After North Vietnam's conquest of South Vietnam in 1975, the United States repeatedly veoted U.N. membership for the unified Vietnam, primarily on grounds that the Hanoi government was failing to account for American servicemen missing in action.

At a meeting in Paris last May with Vietnamese diplomats, the United States said Hanoi was responding with information on MIAs, and it would no longer veto Vietnam's application for membership in the United Nations. Left open was the question of whether the issue reappeared or take more positive action.

At the United Nations yesterday, the United States and all other Security Council members, meeting as an admissions committee, recommended Vietnam's acceptance into the world organization. Some reports describe the intended action, to be taken by consensus, as a means of enabling the United States to avoid a vote in the Security Council.

An administration official, however, said the consensus procedure is not novel, and the fact is that "we joined in a recommendation that Vietnam be admitted" when the U.N. General Assembly convenes in September, Congressional committee chairmen involved had been informed in advance of the administration's intention.

Rep. Lester L. Wolff (D-N.Y.), chairman of the House International Relations Asian and Pacific Affairs Subcommittee, said of the decision on Vietnam: "It may bring them closer to the community of nations."

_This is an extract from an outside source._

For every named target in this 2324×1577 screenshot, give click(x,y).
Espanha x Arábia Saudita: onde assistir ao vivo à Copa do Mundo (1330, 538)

Wolff has scheduled a hearing today with former Secretary of State Henry A. Kissinger about the disputed postwar reconstruction aid of up to $4.75 billion promised by then, President Nixon to North Vietnam in 1973. Nixon and Kissinger say Hanoi's violation of the 1973 cease-fire in Vietnam wiped out any U.S. aid commitment.

Philip C. Habib, under secretary of state for political affairs, said on Saturday that the United States has told Hanoi it wants "to put the past behind us and make a start on normal working relations."

Speaking to the National League of Families of American Prisoners and Missing in Southeast Asia, Habib said that in the Paris talks conducted in May and June the United States " . . . proposed to the Vietnamese that we proceed at once to normalize our relations, including the exchange of ambassadors. We offered to drop our trade embargo, contingent on the opening of embassies in our two capitals. And we told the Vietnamese we would withdraw our opposition to their membership in the United Nations."

Habib said, "We believe that opening an American mission in Hanoi would further facilitate progress" in getting additional information on MIA accounting and returning the remains of prisoners, beyond agreements reached in May and in June.

"Vietnam has not accepted this proposal thus far, on the ground that it fails to provide a U.S. contribution or reconstruction aid for their country, which they claim was envisioned by past agreements."

He said U.S. negotiators have repeatedly told the Vietnamese that the U.S. view is "that we have no obligation to aid them, and that congressional restrictions specifically bar U.S. aid to Vietnam."

He said, "We continue to hope Vietnam will set aside its demand for such assistance and agree to proceed without conditions based on an interpretation of the past which we cannot, and will not, accept."